◆ **Consigne 1**
Selon le texte support, quels éléments composent l'image de carte postale de la France qui attire la plupart des Britanniques ?
◆ **Consigne 2**
Recopiez fidèlement le texte support depuis « Il y a entre » jusqu'à « chics de Paris. ».
◆ **Consigne 3**
D'après le texte support, combien de Britanniques vivent actuellement en France ?

◆ **Texte support**
==========

VOLER EN FRANCE
Les vraies raisons de l’immigration en France !
Il y a entre 150 000 et 200 000 Britanniques qui vivent actuellement en France. La plupart viennent pour l’image de carte postale de la France, c’est-à-dire la cuisine, la culture et la météo (enfin, pas pour ceux qui s’installent plus au nord que Paris !). Au Royaume-Uni, l’image de la France est associée à une vie de luxe. On ne voit que L’Oréal, le festival de Cannes et des films qui ne montrent que les quartiers chics de Paris.
C’est pour cette raison que je n’ai jamais été intéressé par l’idée de venir m’installer en Europe continentale, encore moins en France. Pendant mon adolescence, je ne faisais presque aucun effort pendant mes cours de français à l’école. Je détestais l’imaginaire d’un pays où tout le monde trimballe ses bouteilles de parfum avec une apparence immaculée. Une caricature, sûrement, mais dans ma tête, c’était vraiment la réalité. Moi, j’aurais choisi une conserve de « Heinz baked beans » plutôt qu’un filet mignon, n’importe quel jour de la semaine.
Vous (et sûrement mon moi adolescent) serez donc un peu surpris de lire que, quand j’ai reçu une offre d’emploi à Lyon, je n’ai pas du tout hésité à dire « oui… vous voulez que je déménage quand ? ». Car, après avoir passé quatre ans sur des collines trempées d’Angleterre, j’étais prêt à partir ! Surtout avec la promesse des Alpes françaises, une image enveloppée de mystère, de temps en temps dévoilée par des vidéos YouTube de pilotes d’Annecy.

==========

◆ **Jeu de données**
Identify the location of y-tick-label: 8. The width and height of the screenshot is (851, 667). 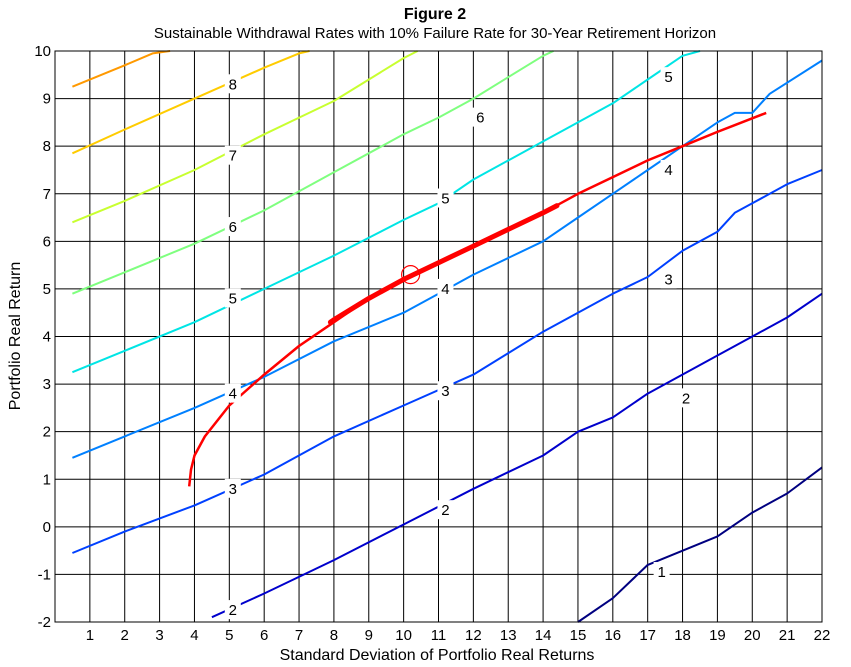
(47, 146).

==========

◆ **Corrigé 1**
La cuisine, la culture et la météo.

◆ **Corrigé 2**
Il y a entre 150 000 et 200 000 Britanniques qui vivent actuellement en France. La plupart viennent pour l’image de carte postale de la France, c’est-à-dire la cuisine, la culture et la météo (enfin, pas pour ceux qui s’installent plus au nord que Paris !). Au Royaume-Uni, l’image de la France est associée à une vie de luxe. On ne voit que L’Oréal, le festival de Cannes et des films qui ne montrent que les quartiers chics de Paris.

◆ **Corrigé 3**
Entre 150 000 et 200 000.